Most medical practice MCAs price between 1.25-1.45 factor over 6-12 month terms. The APR-equivalent ranges 40-60% depending on term and amortization. A 1.30 factor over 9 months is approximately 52% APR — materially higher than any healthcare-specific term loan (12-18% APR) or equipment loan (8-15% APR). MCA wins on speed and accessibility, never on cost.
Can a new medical practice (under 12 months) get funding?

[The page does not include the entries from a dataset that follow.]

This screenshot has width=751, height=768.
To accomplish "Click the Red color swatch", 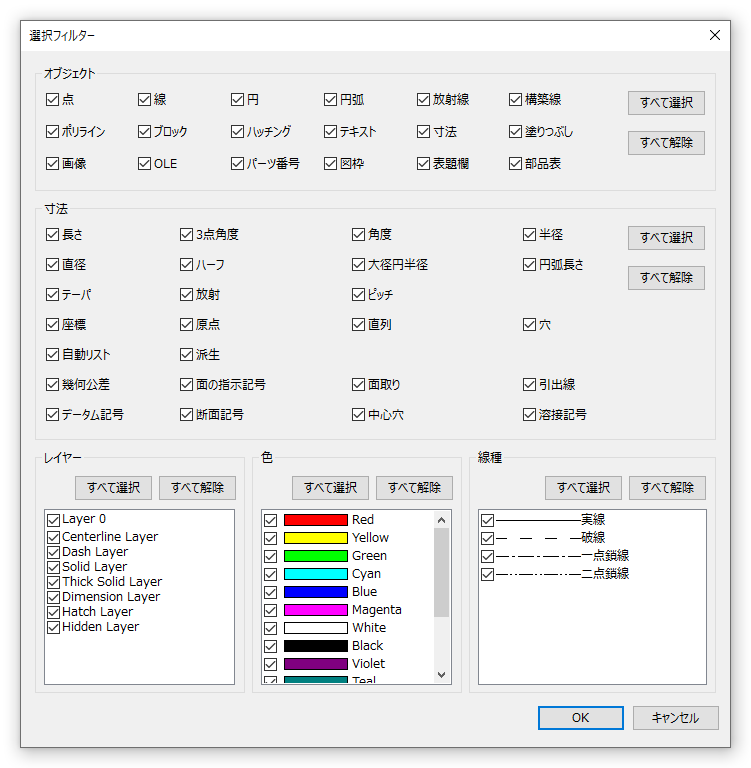I will coord(315,520).
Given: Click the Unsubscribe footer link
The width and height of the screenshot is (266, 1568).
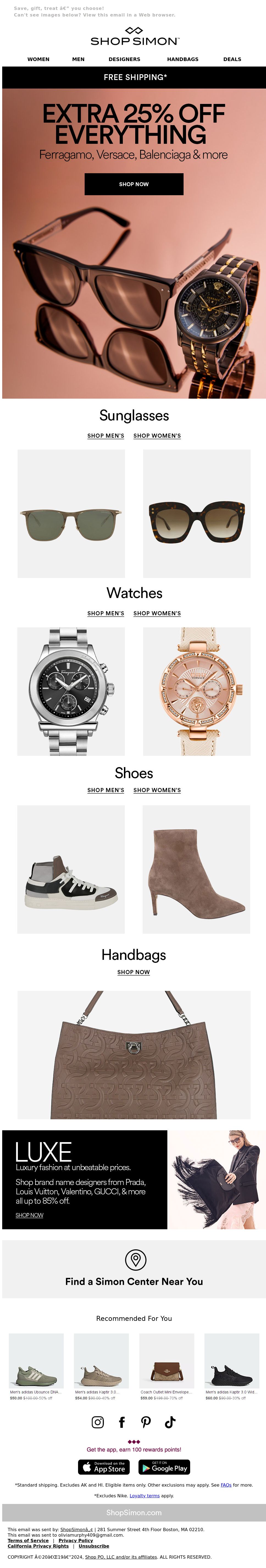Looking at the screenshot, I should [x=94, y=1546].
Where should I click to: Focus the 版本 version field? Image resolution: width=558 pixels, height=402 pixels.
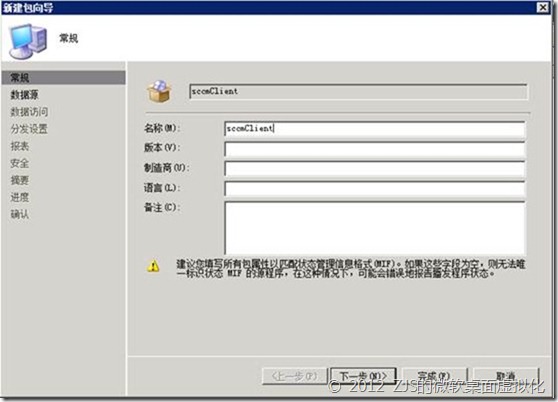tap(375, 149)
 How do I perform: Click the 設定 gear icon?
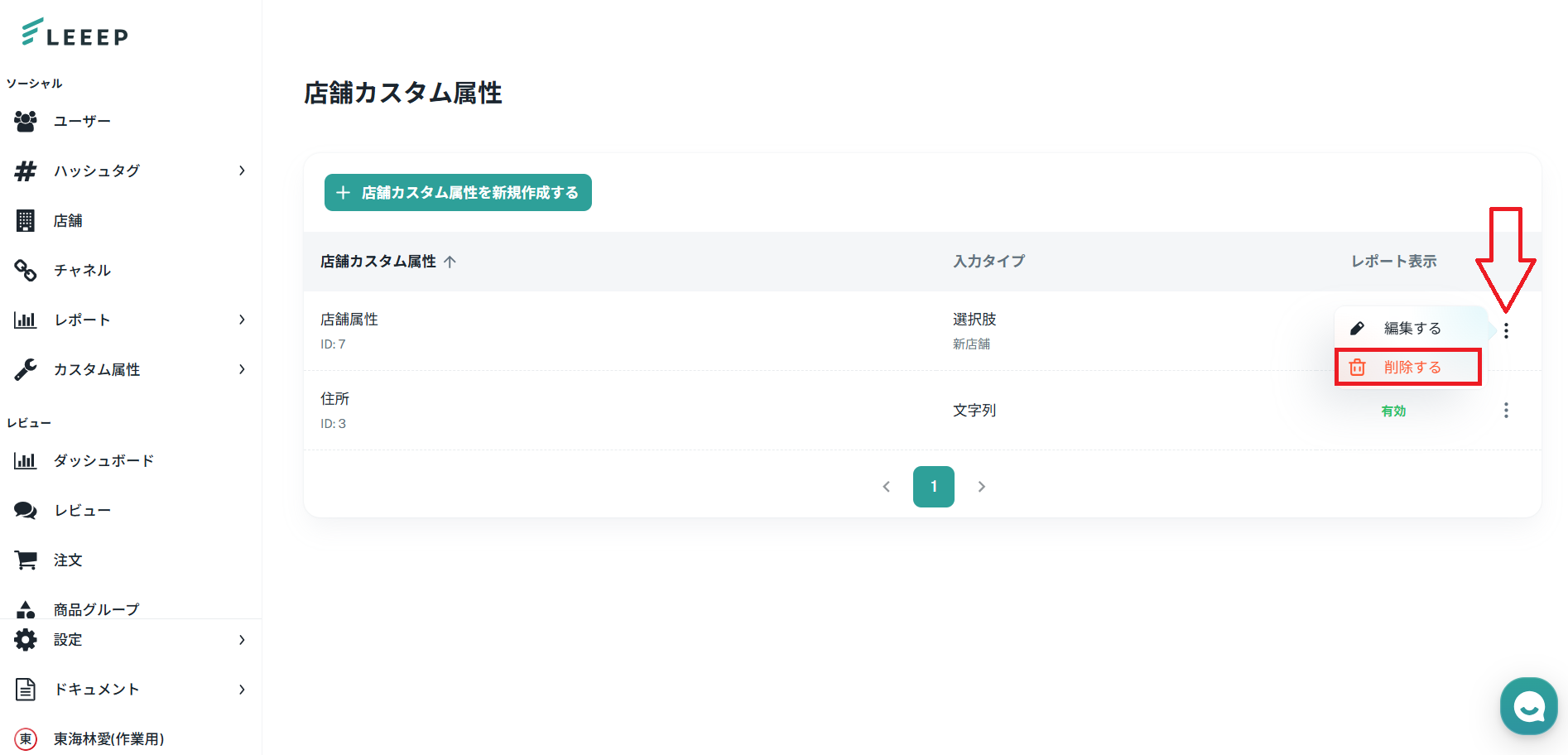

Limited but possible. Open-market MCA (Accord, smaller specialty shops) will fund practices with 3-6 months bank statements at higher rates. Practice startup loans through SBA 7(a) or healthcare-specific Live Oak Bank, ProCharge, or Cardinal Bank are better but slower (45-90 day close). For equipment in the first year: practice equipment financing through Crest Capital or Beacon Funding sometimes funds with shorter TIB if the founder has strong personal credit and the equipment is highly collateralizable.
How does insurance AR affect MCA underwriting?
Insurance AR is a double-edged sword. Pro: medical practices have predictable revenue, which underwriters like. Con: the gap between service date and EOB payment (45-90 days) means deposits look lumpier than the practice's true revenue. Strong funders for medical (BHG, healthcare-specific lenders) understand this; generalist MCA funders may misread an AR cycle dip as a revenue problem and quote higher factor rates. Provide a full 6-month bank statement set and a quick note on your insurance payer mix to underwriters who'll take the context.